"How's Luis Marden?"

The refrain is the contemporary equivalent of "Dr. Livingston, I presume," resounding from the banks of greasy tropical rivers to the edge of polar pack ice. In a shrinking world, nothing has shrunk more than the domain of the National Geographic, that exotic Washington institution, nearly a century old, foster home to seekers after lost treasure and lost tribes. When Geographic staffers think they have attained some particularly remote terrain, when at last they feel comfortably lost, a native approaches and asks, "How's Luis Marden?"

A Geographic writer in the Arctic found an Eskimo living on a rocky promontory off Alaska and asked him for an interview. The Eskimo said, "I already promised Luis Marden."

A pilot in Hawaii told a Geographic photographer that he had been taught aerobatic flying by Luis Marden.

While following the ancient route of frankincense merchants through North Yemen, a Geographic writer wound up in Jordan, where King Hussein told him, "Say hello to Luis Marden."

A man who owns an island off the coast of Brazil asked a Geographic writer, "How's Luis Marden?" So did a treasure hunter in Bermuda, a dive shop operator in Tahiti, a jungle guide in Venezuela.

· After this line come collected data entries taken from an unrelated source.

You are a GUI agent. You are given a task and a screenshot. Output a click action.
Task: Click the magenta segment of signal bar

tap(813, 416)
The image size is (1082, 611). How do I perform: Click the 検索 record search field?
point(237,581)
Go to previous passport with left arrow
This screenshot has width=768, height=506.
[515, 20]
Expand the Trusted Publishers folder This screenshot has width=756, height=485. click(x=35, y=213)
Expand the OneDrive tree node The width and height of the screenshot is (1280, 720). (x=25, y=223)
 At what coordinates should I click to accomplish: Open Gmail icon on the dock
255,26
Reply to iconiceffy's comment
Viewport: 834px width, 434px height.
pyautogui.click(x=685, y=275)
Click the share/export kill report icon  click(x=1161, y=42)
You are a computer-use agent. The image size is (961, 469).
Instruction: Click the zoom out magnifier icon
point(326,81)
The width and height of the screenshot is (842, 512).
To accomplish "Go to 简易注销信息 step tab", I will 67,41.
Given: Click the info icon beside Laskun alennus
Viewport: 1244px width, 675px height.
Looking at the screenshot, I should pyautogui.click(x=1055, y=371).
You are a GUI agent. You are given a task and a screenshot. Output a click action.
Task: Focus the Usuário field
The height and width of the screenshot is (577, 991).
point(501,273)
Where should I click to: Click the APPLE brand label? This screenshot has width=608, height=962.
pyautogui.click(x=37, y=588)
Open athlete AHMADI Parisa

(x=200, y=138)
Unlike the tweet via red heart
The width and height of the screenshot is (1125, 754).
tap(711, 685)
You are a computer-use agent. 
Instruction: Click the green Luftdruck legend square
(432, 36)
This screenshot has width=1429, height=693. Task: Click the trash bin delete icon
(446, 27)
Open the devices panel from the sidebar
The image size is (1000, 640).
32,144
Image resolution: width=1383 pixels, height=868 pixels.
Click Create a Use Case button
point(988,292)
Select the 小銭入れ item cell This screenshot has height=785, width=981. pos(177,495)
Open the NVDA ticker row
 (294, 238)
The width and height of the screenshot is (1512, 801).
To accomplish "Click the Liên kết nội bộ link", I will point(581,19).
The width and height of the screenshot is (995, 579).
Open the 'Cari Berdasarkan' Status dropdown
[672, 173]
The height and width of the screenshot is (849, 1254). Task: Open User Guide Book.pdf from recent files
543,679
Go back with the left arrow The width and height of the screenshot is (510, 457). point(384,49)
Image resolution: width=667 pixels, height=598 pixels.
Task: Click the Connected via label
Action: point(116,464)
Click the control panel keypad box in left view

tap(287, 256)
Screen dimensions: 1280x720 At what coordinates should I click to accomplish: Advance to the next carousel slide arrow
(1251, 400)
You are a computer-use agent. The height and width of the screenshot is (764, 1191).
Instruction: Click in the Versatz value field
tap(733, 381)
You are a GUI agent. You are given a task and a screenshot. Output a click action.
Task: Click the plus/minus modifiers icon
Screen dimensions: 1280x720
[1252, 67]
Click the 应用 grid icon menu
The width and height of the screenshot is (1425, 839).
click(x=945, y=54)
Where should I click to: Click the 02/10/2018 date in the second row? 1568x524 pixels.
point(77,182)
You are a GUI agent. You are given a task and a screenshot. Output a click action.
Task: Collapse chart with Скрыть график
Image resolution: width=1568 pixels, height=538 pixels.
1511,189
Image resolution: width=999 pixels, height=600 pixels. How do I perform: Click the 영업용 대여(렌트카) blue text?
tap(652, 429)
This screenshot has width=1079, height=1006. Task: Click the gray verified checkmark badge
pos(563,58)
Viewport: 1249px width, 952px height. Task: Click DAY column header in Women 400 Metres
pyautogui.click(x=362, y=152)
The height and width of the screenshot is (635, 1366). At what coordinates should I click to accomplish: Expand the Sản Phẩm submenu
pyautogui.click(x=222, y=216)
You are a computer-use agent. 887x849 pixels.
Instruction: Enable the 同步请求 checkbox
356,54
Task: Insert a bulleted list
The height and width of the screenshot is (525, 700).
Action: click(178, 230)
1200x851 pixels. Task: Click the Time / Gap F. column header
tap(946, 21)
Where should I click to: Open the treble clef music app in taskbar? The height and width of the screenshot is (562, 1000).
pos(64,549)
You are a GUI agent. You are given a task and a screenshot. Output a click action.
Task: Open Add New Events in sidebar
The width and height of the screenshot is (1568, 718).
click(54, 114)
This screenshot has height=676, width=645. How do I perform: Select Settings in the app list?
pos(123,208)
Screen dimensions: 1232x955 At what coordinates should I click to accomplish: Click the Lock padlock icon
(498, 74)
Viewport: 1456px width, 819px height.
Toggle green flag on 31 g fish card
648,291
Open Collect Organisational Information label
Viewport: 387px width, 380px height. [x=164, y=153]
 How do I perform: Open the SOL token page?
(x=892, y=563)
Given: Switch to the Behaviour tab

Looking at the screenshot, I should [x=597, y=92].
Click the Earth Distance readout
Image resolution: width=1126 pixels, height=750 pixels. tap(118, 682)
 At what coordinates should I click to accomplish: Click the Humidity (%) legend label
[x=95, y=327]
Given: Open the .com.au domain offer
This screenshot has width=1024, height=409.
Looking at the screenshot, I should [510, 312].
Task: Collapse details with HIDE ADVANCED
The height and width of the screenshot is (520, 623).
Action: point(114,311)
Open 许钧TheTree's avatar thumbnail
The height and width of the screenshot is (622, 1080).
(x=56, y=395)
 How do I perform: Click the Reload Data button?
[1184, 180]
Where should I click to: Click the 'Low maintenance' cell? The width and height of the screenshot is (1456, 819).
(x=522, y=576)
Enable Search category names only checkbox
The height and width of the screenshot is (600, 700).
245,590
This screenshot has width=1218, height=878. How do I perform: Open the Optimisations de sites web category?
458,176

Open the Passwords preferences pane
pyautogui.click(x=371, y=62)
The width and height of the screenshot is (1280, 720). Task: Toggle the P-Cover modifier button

Luis Marden, alive and well and still writing at 71, is one of the last of the old-time adventurers, the epitome of a phenomenon once known as "the Geographic man." He traveled first class and carried an expense account book containing the entry "Gifts to Natives." The Geographic man always wore a jacket and tie to his office in the stately stone building on 16th Street NW, where the staff was small and familial and the border of the magazine was embellished with berries and laurel leaves. Retainers kept pitchers on editors' desks brimming with drinking water.

Later the Geographic man moved to a statelier stone building on 17th Street, where there was a restaurant at the top called The Masthead, reserved for those appearing on the magazine's masthead and their guests. Luis Marden was a regular there. Women were not allowed, because their presence might encourage "amorous adventures."

Some things have changed at the Geographic, in case you haven't noticed. Today a third building rises between the others like a garlanded Mayan temple, with its own stream flowing between polished granite boulders from North Dakota. There is no Masthead restaurant here, no unofficial dress code, no sexual segregation, no water pitchers. Geographic "people," as they have become, now travel business class, a fact that annoys Marden and not a few of his peers.

Founded in the old Cosmos Club in 1888 "to increase and diffuse geographic knowledge," the Geographic Society brought together scientists and learned amateurs at a time when Washington was an intellectual as well as political nexus. Professional seekers home from hot countries were as acceptable as lobbyists. Today many of them wear safari shirts in the halls of the Geographic, but Luis Marden wears pin stripes.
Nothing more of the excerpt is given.